* [Input data]:
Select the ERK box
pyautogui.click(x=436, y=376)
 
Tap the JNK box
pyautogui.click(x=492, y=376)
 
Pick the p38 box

* [Task]:
Put all the lines of the rows above into a Markdown table with the columns No. and Line, numbering each line and leaving out the blank ones.

* [Full solution]:
| No. | Line |
|---|---|
| 1 | Select the ERK box |
| 2 | pyautogui.click(x=436, y=376) |
| 3 | Tap the JNK box |
| 4 | pyautogui.click(x=492, y=376) |
| 5 | Pick the p38 box |